Vemos, pues, que la poligamia y las prácticas homosexuales -no la homosexualidad- se hallan más próximas al estado de naturaleza que la monogamia heterosexual, o para ser más precisos, son más propias de sociedades organizadas en función de necesidades reproductivas vinculadas a su supervivencia. La lucha de la Iglesia contra la poligamia y sus sucedáneos -como el adulterio- ha sido frontal a lo largo de los siglos en su empeño por convertir a un ser polígamo en un ser monógamo. Es posible que esa lucha haya estado vinculada a estrategias de poder, pero no quiero hacer hincapié en sus aspectos represivos, sino en sus lados positivos. La individuación del ser amoroso, de la persona amada, es el básico y primordial de todos ellos. Una relación fundada en el afecto y la valoración del otro, más allá de toda necesidad reproductiva supeditada al grupo o a la especie, supone una ruptura radical, un atentado contra todas las pautas naturales que ordenaban las relaciones entre los sexos en el seno de las sociedades. Es tan antinatural como la defensa que hace la Iglesia de la castidad, de la soltería en suma, un estado reprobado en todas las sociedades, más propio de marginados que de personas integradas -y hay que leer a Kafka, que quería ser soltero, para conocer lo cercanas que nos son en el tiempo las angustias de la soltería-.

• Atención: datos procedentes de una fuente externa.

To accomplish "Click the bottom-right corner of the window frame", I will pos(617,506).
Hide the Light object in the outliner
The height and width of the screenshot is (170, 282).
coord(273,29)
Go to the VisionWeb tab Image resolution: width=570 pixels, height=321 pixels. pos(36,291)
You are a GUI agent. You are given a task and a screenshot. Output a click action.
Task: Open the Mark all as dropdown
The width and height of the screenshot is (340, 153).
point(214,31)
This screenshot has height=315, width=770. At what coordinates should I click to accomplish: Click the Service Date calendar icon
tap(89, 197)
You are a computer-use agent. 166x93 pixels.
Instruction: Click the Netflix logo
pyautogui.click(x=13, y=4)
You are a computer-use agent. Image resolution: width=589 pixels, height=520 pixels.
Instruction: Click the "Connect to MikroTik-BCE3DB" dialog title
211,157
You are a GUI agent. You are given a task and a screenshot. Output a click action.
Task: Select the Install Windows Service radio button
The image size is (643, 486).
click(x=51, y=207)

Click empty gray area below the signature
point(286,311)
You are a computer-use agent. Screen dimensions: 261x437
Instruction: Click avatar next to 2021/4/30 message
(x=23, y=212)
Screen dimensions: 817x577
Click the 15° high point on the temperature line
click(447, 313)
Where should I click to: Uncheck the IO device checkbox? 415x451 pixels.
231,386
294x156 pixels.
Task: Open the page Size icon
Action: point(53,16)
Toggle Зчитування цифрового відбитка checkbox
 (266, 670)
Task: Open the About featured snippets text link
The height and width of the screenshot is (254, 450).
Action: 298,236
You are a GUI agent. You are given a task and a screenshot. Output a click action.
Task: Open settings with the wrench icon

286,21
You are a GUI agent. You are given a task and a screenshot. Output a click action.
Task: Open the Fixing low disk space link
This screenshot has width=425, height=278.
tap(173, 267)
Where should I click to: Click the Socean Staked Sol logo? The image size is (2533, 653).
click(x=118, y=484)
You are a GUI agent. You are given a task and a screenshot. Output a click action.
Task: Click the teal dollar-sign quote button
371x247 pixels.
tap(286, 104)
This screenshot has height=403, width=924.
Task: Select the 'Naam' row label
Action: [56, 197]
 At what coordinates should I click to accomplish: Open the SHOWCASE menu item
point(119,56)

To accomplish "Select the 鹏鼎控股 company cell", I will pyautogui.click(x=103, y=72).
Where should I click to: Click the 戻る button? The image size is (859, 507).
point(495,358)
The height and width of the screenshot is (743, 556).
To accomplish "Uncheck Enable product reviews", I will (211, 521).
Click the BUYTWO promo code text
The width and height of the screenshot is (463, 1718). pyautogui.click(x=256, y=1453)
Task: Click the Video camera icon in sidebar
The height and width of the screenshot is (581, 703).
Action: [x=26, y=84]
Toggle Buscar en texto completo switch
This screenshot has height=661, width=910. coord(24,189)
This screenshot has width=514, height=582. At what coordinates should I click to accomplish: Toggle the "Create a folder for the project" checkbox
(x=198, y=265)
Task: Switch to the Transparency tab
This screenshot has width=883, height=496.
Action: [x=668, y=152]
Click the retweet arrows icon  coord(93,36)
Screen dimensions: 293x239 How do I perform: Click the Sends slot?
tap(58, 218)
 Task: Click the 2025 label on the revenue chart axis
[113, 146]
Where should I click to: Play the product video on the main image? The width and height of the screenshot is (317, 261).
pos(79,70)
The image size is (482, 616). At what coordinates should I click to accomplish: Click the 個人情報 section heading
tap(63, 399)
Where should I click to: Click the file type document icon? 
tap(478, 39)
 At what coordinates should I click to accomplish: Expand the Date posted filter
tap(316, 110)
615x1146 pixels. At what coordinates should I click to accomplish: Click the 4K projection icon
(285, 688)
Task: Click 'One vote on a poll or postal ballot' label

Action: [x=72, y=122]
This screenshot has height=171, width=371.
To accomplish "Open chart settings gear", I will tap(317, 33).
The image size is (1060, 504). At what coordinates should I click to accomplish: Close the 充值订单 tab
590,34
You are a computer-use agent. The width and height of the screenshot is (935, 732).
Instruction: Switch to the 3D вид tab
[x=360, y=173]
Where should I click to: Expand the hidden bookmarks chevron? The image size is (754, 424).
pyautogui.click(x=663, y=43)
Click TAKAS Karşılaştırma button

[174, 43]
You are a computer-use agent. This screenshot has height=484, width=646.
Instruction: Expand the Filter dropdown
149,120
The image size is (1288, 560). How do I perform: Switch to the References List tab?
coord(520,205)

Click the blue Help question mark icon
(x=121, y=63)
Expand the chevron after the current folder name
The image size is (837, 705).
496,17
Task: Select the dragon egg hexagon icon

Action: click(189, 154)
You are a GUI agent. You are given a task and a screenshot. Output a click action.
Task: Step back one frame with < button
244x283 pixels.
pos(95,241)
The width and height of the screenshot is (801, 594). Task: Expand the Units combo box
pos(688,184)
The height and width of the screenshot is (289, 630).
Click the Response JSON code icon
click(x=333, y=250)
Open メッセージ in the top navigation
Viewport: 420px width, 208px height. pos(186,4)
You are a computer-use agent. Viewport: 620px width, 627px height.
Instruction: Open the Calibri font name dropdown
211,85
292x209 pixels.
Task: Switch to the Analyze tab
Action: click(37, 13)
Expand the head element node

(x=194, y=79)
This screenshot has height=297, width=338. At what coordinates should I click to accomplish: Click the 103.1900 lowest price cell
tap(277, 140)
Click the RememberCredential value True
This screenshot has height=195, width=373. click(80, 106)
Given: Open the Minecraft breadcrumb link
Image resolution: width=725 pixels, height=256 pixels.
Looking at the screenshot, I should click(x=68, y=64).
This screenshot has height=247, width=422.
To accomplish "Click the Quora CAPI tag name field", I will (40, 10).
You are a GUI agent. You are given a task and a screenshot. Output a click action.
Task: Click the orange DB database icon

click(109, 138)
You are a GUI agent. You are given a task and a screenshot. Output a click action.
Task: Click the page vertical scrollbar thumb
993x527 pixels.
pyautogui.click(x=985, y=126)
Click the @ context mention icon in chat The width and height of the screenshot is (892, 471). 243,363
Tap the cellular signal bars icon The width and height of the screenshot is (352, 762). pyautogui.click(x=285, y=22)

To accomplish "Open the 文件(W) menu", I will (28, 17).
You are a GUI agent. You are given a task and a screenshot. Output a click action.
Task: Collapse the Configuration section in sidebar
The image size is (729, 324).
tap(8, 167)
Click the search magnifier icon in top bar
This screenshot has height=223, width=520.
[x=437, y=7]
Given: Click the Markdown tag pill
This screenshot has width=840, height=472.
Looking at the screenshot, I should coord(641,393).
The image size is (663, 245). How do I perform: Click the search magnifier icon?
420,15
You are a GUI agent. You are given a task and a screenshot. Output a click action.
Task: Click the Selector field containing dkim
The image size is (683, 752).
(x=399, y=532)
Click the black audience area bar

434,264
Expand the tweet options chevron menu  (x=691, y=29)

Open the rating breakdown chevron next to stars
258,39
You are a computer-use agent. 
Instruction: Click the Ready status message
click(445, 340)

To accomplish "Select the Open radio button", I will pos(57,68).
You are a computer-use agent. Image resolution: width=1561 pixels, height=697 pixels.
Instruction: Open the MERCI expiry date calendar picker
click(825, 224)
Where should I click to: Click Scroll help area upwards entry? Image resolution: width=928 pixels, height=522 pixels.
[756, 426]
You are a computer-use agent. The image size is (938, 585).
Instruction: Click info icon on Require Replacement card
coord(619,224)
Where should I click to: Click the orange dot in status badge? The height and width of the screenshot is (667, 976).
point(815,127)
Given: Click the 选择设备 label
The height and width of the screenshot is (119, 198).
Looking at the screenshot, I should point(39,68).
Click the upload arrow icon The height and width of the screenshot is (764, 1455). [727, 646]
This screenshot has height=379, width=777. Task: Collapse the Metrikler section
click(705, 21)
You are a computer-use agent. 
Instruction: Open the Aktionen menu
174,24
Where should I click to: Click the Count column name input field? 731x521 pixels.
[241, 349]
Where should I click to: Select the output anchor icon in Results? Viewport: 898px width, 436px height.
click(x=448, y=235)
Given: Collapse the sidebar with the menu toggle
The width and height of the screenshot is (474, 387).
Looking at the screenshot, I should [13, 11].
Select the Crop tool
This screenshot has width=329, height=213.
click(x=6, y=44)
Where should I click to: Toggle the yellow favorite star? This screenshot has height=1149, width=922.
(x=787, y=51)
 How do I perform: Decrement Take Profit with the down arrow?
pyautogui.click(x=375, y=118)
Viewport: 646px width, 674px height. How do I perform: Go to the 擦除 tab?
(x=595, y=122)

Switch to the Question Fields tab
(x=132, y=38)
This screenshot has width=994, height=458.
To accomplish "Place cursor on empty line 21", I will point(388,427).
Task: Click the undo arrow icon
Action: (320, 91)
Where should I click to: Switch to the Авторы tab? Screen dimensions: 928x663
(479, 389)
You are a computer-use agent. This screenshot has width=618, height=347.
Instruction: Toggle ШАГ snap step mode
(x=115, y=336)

Pero la individuación del ser amoroso introduce sus tensiones, sobre todo con vistas a las necesidades genéricas, a la reproducción de los seres humanos. El amor ha dejado de tener esa finalidad como prioritaria, salvo que insistamos en ella y le creemos una contrafigura: el pecado nefando, la homosexualidad. Pueda ser que ésta, no los actos homosexuales sino la homosexualidad entendida como identidad ontológica, sea una creación del cristianismo. Creación en un doble sentido: porque la individuación del ser amoroso más allá de toda necesidad reproductiva propicia la libertad de elección del objeto amoroso, y porque la necesidad de orientar esa individuación hacia finalidades reproductivas lleva a la Iglesia a definir el contramodelo, a generarlo y a reprobarlo.

No es pues extraño que los homosexuales, como buenos hijos de la cristiandad, traten de institucionalizar sus relaciones en su seno. Y la Iglesia no debe abandonarlos.